"Ah, yes, you unwittingly illustrate a growing challenge with Independence Day: too many Americans are unaware of the holiday's real importance."
"That there are also terrific mattress sales?"
"A few years ago, a Marist Poll asked Americans which year the United States declared its independence. Only 58 percent knew that the answer was 1776."
"I thought it was 1920. Or was that when the government banned hooch?"
"Some Americans didn't know that America declared independence from Great Britain. Though 76 percent knew the U.S. broke away from Great Britain, 19 percent were unsure and 5 percent mentioned another country."
"Great Britain? I thought we declared our independence from Canada."
"What's worse is that the younger the individual, the less he or she knew about the history of Independence Day."
"What is the history of Independence Day?"

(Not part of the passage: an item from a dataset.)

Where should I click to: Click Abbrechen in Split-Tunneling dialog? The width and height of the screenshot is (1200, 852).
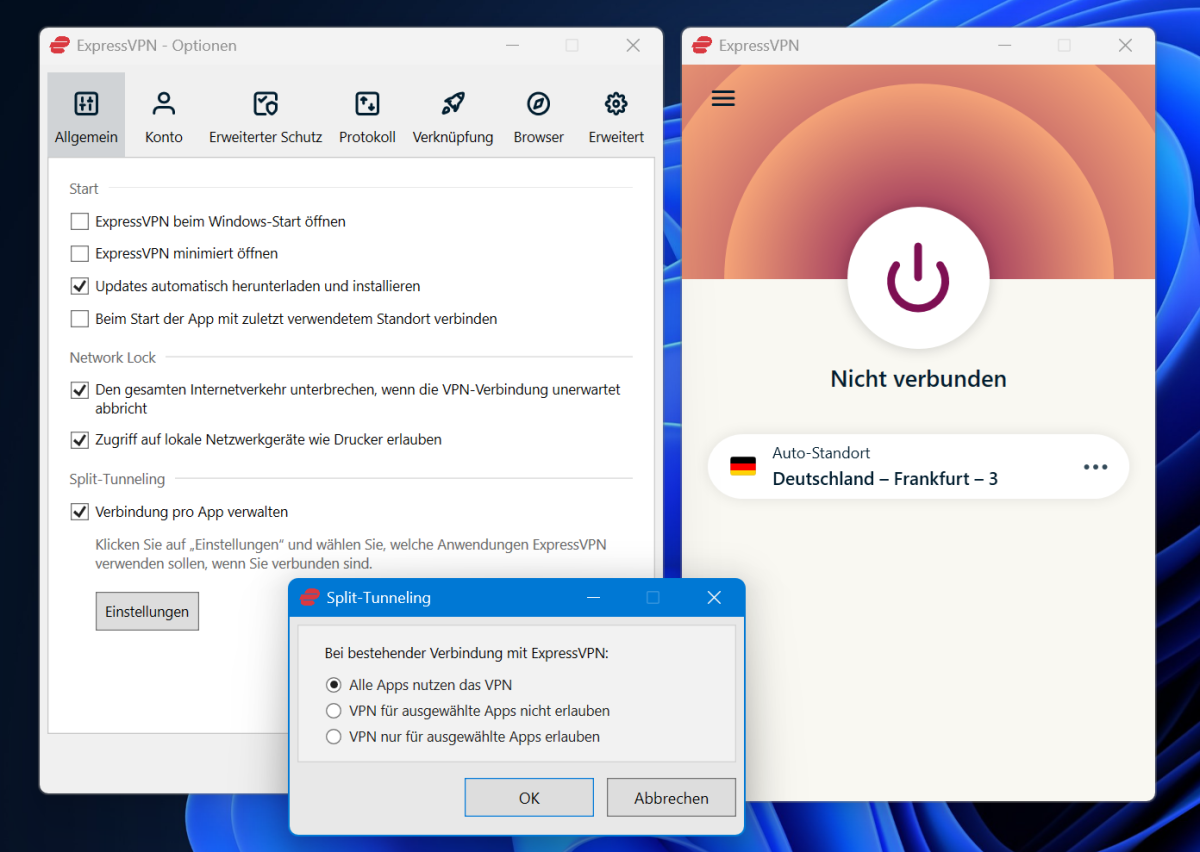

"In the late 1700s, America was comprised of 13 British colonies that had been founded between 1607 and 1732. Americans were plenty tired of British rule and taxation without American representation, so they did something about it."
"Wrote a letter to the editor?"
"No. On Sept. 5, 1774, they established the Continental Congress. On that day, says History.com, delegates from each of the colonies 'met in Philadelphia as the First Continental Congress to organize colonial resistance to Parliament's Coercive Acts, a series of measures imposed by the British government on the colonies in response to their resistance to new taxes.'"
"I'll bet the Brits were none too happy about that."
"They were even less happy in April 1775. That is when the Continental Congress formally began the American Revolution."
"Didn't America issue the Declaration of Independence first?"
"No, the Continental Congress didn't formally declare independence from Britain until July 2, 1776."
"That was the date Thomas Jefferson finished his draft of the Declaration of Independence?"
"Nope. According to ConstitutionFacts.com, Thomas Jefferson wrote the first draft in June 1776. And he didn't write it alone. The Continental Congress appointed a five-person group to write it. The group included Jefferson, Benjamin Franklin, John Adams, Robert Livingston and Roger Sherman. Though Jefferson wrote the first draft, it was changed 86 times by other members of the committee and the Continental Congress."
"Then why do we celebrate Independence Day on July 4 rather than July 2?"
"July 2 was the day that the Continental Congress voted in favor of independence. On July 4, after two days of discussion and debate, they agreed on the final wording of the Declaration of Independence. THAT is why today we celebrate American independence on July 4."
"I'm still confused."
"Well, there should be no confusion around one point: The purpose of Independence Day is to remember our unique origin and history - to understand why America has flourished beyond anyone's wildest imagination."
"The National Center for Constitutional Studies says that America has become 'a place of liberty and opportunity for countless millions of people from all over the world' because of the ideas envisioned by our founders. 'Their ideas worked, because they were based on enduring principles which recognized human imperfection and the need to structure a limited government of laws, dependent upon the consent of a people who, themselves, understood the principles.'"
"But every year, fewer Americans understand those principles?"
"Unfortunately. That's why the Fourth is a great day to help younger generations understand how our constitutional republic works - because that will be the only way, warned Benjamin Franklin, that we will keep it."